As I stretch my neck, feeling that “I’ve been sitting in/on an airplane too long” discomfort, I muse on the not so light-hearted notion of immortality or perhaps less precisely, the meaning of life. Spurred by his book, Language, Thought, and Action, I contemplate Hayakawa’s thoughts on the fundamental use of the verbal world (language) — to learn and cope (often unwittingly) through cooperation with the “life process” that surrounds and infuses us. By using experience and lessons learned by previous generations, we are able to minimize and to some extent eliminate unnecessary repetition. For example, we don’t have to reinvent the wheel. Instead, we are given moments adding to a lifetime to build upon these past accomplishments and, moreover, to grow as an individual amid many roles: human, woman/man, citizen, politician, son/daughter, lover, sister/brother, Jew, W.A.S.P., Christian, American, bastard, student, teacher, adult, child, working-class, middle-class, upper-class, high-ranking corporate executive or perhaps thin-wristed flight-attendant. The labels proliferate, biased of course, and hopelessly misleading and inaccurate. Whatever the distinction, classification or stereo-type, we move through it, eluding an accurate portrait. Of course, the term growth implies progress but let’s not forget ourselves, this is not always the case. Nonetheless, we are propelled into life and the immediate question arises: What do we do with this… this… meaningful process, fragile balance, gift from God, random circumstance, or (perhaps the most disconcerting possibility of all) null set? How are we to spend it? Endure it? Relish it? Pacify it? Succumb to it, our eyes wide with a look of bewilderment on our flushed faces?

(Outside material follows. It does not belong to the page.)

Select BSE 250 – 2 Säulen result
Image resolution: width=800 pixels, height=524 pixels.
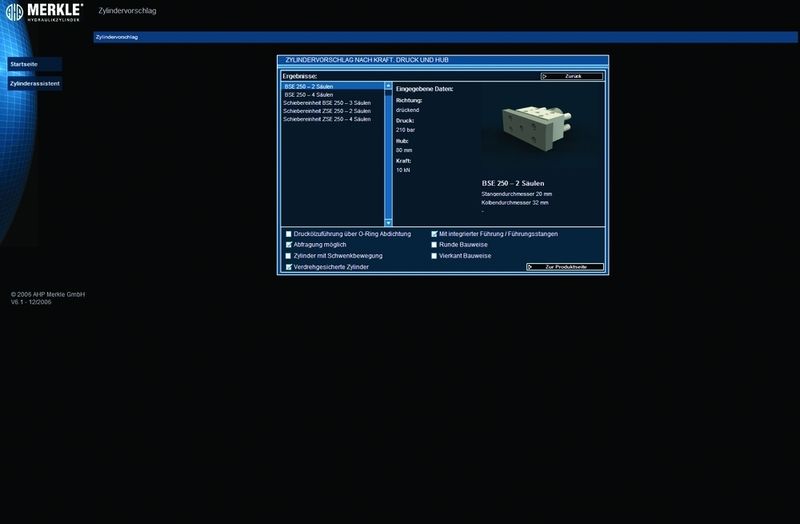(x=309, y=87)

How, reader? When you walk down a street on the hard, stained cement, do your bones glide in stride — a testament to “human grace” — or do they start and stop, uncomfortable with the sinews stretched and sewn in place, awkwardly mastering the instinctual yet all the more exhausting posture that you have inherited? Don’t get me wrong. As I let a draught of refreshing water pass over my thirst, I sense, I feel, I know those poetic steps. But for how long?
Decisions, choices, compromises, sacrifices, seem inevitable. Or should we defiantly throw up our arms and declare the pointlessness of it all? End of story. Of course, that is a choice in itself. The illusory seduction of immortality lies in its promise of the elimination of such concerns. Given life eternal, one turns every stone possible, and then another. Life without end — what an equally enthralling, impossible and horrific concept.
Well, I’ve managed to back myself into an awkward corner. Trials lie ahead. I sense them gathering. Yet, there is no way of knowing to what degree they will matter, to know what consequences will surely follow. Many, many words later where do we find ourselves? Any better off? No less confused surely. Yet, in some innate way, I’ll feel more prepared facing the next turn knowing that you have read these words, these translated, bumpy thoughts. As fleeting, temporary and fuzzy as these utterances have been, they remain still.